▶ TASK DESCRIPTION: Begin at the line containing "You are a GUI" in the entries below and end at the line containing "The height and"; transcribe that range exactly and nothing outside it.

▶ MATERIAL PROVIDED:
=== Section Start ===

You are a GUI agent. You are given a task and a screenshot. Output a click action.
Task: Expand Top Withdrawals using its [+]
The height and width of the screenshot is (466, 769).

=== Section End ===
=== Section Start ===

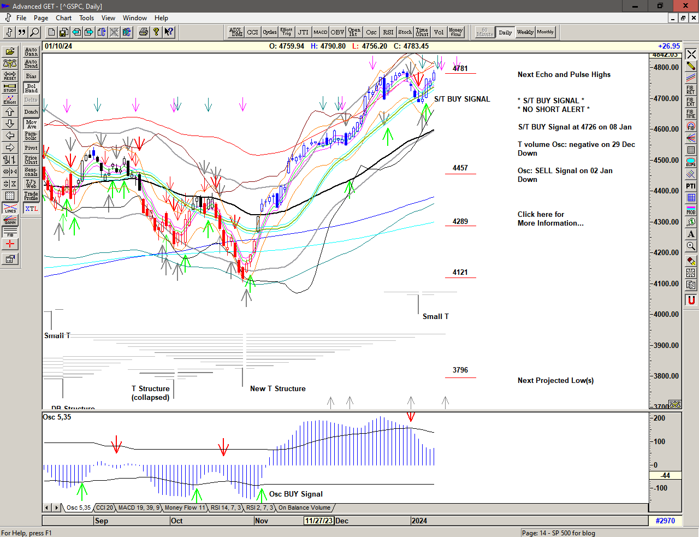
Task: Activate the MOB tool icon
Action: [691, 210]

=== Section End ===

▶ TASK OUTPUT:
You are a GUI agent. You are given a task and a screenshot. Output a click action.
Task: Expand Top Withdrawals using its [+]
The height and width of the screenshot is (466, 769).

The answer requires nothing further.